As FinTechs work to promote financial inclusion, there has been a major focus on addressing the role of bad credit scores. PYMNTS found that consumers who live paycheck to paycheck and are struggling to pay their monthly bills have a below-average credit score of 613, making them subprime borrowers and thus largely unable to access normal credit products.
The impact of poor credit scores on credit access is especially conspicuous among younger consumers. As recently as Q2 2022, for example, millennials’ average credit score was nearly 30 points below the national average, limiting their ability to qualify for traditional credit options. Indeed, while 25% of Americans were denied a credit card in the past year, that share rose to 36% among millennials.
The products that underserved populations can access, such as prepaid cards and payday loans, do not typically count toward credit-score calculations, so it can be a challenge for these consumers to improve their credit profiles. To solve this problem, many FinTechs are offering ways for consumers to boost their credit scores, mainly by considering payments that had not traditionally been counted toward credit profiles. The Jay-Z-backed FinTech Altro, for example, is helping people build credit scores when they make recurring payments to services such as Netflix and Spotify. Other FinTechs are working to provide customers with financial education resources and tools to keep tabs on their scores.
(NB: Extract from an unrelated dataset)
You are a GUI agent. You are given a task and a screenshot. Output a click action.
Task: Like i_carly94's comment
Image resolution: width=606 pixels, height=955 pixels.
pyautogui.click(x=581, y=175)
FinTechs are also providing more affordable and convenient lending options, with buy now, pay later (BNPL) services as a prime example. Unlike payday loans and other nontraditional lending types, BNPL services typically have low interest rates, and unlike traditional bank credit products, they are available to consumers with weak credit profiles.
As a result, BNPL has become immensely popular. By the summer of 2022, the share of adults reporting use of a BNPL service at least once in the last month had not dropped below 14% in the previous year. This lending type is especially popular among younger consumers, to the extent that 45% of Gen Zers with a credit card prefer to use BNPL.